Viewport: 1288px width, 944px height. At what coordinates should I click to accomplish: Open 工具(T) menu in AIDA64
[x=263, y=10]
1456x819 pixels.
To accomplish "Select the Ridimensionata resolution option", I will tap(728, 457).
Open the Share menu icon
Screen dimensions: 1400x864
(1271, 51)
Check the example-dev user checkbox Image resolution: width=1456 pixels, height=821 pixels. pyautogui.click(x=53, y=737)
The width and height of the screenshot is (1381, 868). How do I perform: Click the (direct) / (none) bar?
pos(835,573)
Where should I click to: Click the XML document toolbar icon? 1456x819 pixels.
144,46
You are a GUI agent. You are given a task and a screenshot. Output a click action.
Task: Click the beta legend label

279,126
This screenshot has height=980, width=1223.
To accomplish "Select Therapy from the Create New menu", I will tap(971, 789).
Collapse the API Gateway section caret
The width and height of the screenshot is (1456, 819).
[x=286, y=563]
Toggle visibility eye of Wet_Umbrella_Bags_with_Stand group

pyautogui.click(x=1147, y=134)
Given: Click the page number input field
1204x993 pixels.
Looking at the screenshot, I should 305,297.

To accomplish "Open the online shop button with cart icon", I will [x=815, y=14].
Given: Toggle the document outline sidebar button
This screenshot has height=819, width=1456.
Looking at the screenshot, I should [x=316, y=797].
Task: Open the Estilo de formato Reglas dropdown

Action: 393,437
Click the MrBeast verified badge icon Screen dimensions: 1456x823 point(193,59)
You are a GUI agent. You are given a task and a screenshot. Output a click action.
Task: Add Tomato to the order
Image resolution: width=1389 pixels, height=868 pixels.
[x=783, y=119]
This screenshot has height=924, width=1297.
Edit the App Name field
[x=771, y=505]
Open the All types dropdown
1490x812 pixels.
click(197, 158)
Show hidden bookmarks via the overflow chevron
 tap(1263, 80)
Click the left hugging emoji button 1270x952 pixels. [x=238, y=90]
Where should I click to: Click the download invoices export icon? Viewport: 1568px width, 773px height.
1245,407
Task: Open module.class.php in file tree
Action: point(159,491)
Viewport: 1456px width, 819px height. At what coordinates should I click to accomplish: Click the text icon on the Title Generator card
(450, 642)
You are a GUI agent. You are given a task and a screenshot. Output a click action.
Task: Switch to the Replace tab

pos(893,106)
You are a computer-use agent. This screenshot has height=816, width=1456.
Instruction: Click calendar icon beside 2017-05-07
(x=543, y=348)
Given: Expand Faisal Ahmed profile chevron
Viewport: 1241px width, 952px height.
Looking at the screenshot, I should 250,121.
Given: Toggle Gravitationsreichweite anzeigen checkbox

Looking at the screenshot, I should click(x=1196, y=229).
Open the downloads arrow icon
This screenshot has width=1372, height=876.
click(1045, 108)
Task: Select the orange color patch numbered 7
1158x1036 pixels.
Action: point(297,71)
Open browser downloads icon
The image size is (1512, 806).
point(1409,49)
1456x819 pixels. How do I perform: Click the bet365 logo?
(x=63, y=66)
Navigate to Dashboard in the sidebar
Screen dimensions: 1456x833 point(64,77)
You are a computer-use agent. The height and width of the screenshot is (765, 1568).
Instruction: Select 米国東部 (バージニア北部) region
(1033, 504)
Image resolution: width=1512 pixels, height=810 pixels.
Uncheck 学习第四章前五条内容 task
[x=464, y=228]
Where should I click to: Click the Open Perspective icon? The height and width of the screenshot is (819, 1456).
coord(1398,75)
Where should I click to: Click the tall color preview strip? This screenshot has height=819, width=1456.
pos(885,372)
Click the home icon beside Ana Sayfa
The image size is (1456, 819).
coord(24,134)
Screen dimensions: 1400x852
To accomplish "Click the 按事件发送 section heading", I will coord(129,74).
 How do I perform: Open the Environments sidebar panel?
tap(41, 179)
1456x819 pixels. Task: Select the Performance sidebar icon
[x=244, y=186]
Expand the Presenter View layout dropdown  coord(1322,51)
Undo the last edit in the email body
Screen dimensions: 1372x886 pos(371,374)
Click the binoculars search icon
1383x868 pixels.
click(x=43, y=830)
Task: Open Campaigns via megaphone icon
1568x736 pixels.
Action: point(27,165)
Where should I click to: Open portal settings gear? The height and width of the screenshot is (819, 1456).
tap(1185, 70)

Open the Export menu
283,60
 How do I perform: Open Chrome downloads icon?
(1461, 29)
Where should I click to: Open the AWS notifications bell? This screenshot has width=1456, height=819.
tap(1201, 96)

· · ·

[WHAT THE EXERCISE ASKS] Provide the count of lines in the records above that hold the word "computer", with no other text.

[RESULT] 2